After being anesthesized, the mouse was laid on its back; the chest was opened to expose the heart. To reduce blood vessel damage, micro forceps were used to separate the surrounding tissues from the ascending aorta, and a lavage needle was inserted into the ascending aorta. A cut was made to open the right auricle and the lavage needle slowly injected saline into the ascending aorta until the outflow of liquid from the right auricle was colorless. Then, the mouse was beheaded and the whole brain removed.

Five mice from each of the six groups were randomly selected for 2,3,5-triphenyltetrazolium chloride (TTC) staining of their brain tissue. They were sacrificed at reperfusion 24 h and 72 h after treatment and their whole brains were cryopreserved at –20°C. The remaining mice from each group were used to measure messenger ribonucleic acid (mRNA) expressions by real-time polymerase chain reaction (PCR) at 24 h and 72 h, and Western blot to measure proteins at 24 h and 72 h after treatment. The whole brain of these mice was removed after reperfusion, quick frozen in liquid nitrogen, and stored at –80°C in a freezer.

Measures

The Western blot method was used to detect total Akt, Akt1 and p-Akt1, Akt3, p-GSK-3β protein expression in brain tissue. The bicinchoninic acid (BCA) method was used to detect protein concentration at 95°C modified about 5 min. The proteins in a 30 µg sample were separated by sodium dodecyl sulfate polyacrylamide gel electropheresis (SDS-PAGE), at a voltage of 70 and 120 v, respectively. The protein bands were transferred to a polyvinylidene fluoride (PVDF) membrane (25 v, 35 min), placed in 5% skimmed milk for 2 h at the room temperature, and incubated in the antibody for the night in 4°C. The membranes were washed in tris buffered saline with tween-20 (TBST) 3 times for 5 min, incubated with the antibody for about 2 h at room temperature, and washed in TBST again 3 times for 5 min.
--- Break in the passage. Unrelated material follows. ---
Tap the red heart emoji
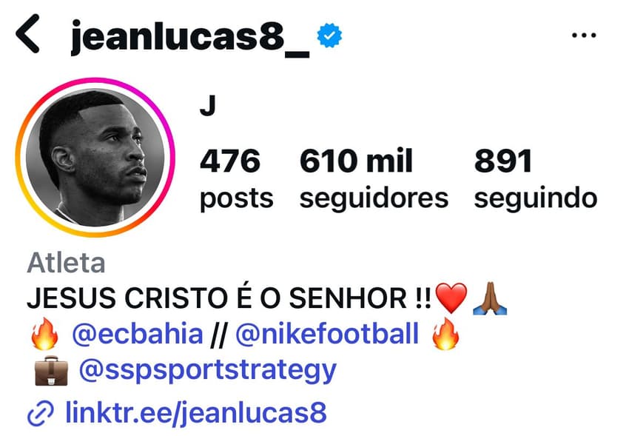 click(x=451, y=298)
Enhanced chemiluminescence (ECL) chemiluminescence images were captured and saved for statistical analysis.

Real-time PCR

Real-time PCR was used to detect the expression of Akt1 mRNA, Akt2 mRNA, and Akt3 mRNA in the brain tissue: At each time-point, mice were scarified to extract the total ribonucleic acid (RNA) from the brain tissue. Nanodrop software was used detect the total RNA concentration, and reverse transcription was used to obtain complementary deoxyribonucleic acid (cDNA). The cDNA template was analyzed by real-time PCR, using the Dalian Biological Treasure Company’s SYBR Premix Ex Taq™ (Perfect Real Time) kit. PCR amplification was performed with StepOnePlus PCR™ (US). The reaction conditions were as follows: 95°C pre-modified, approximately 30 s; 95°C modified, approximately 5 s; 60°C annealing, approximately 34 s, for a total of 40 cycles. The procedures were conducted in accordance with the Delta-delta Ct analytical method for the relative quantification of the expression of housekeeping genes.

TTC staining

TTC staining was used to detect brain damage: after saline infusion the brain tissue was put into –20°C refrigerator for about 10 min. A 2 mm thick portion of brain tissue was taken from 1 mm behind the optic chiasm and cut into 5 pieces. Brain slices were soaked in 0.8% 2 3 5-triphenyltetrazolium chloride in darkness at 37°C to incubate, (turned after 5 min), and removed after 20 min, after which they were fixed in 4% paraformaldehyde for about 24 h for photography. Image-Pro Plus 6.0 software was used to calculate the area of brain damage and assess the volume of damage as a percentage of the slices: volume = (the sum of the slice’s double-sided area/2) × slice thickness; cerebral infarction volume = (the sum of the slice’s double-sided infarction area/2) × slice thickness. The infarction area (white area) of the slices and a thickness of 2 mm were multiplied to obtain the product, which gave an approximation of the infarction volume. The same method was used to calculate the brain volume: cerebral infarction volume = cerebral infarction volume/total volume × 100%.

Statistical analyses

The data were analyzed using the SPSS 13.0 statistical software. The results are presented as the mean ± the standard deviation. One-way analysis of variance was performed to compare mean differences between groups, and the least significant difference (LSD)-test was used to perform pairwise comparisons between groups.

Results

Protein test results

There was no significant difference in the expression of total Akt protein and Akt3 protein in any of the groups (p >0.05). However, p-Akt1 and p-GSK-3β protein expression was significantly higher in the DHLF model condition than in the sham condition in all three genotypes (p <0.05). The difference in p-Akt1 and p-GSK-3β protein expression between the control and model conditions was smaller in the Akt1 gene knockout mice than in the wild type and the Akt2 gene knockout mice, and this difference was statistically significant (p <0.05). However, the difference in p-Akt1 and p-GSK-3β protein expression between the sham and model conditions in the Akt2 gene knockout mice was not significantly different compared with wild type mice (p >0.05) (Figs. 1, 2). The Akt1 protein expression was lower in the Akt1 gene knockout mice than in the wild type mice and the Akt2 gene knockout mice, and this difference was statistically significant (p <0.05). There was no statistically significant difference between the Akt2 gene knockout mice and the wild type mice (p >0.05). Nor was there a statistically significant difference between the sham condition and the model condition among various kinds of genotypes (p >0.05) (Figs. 1A, 2A).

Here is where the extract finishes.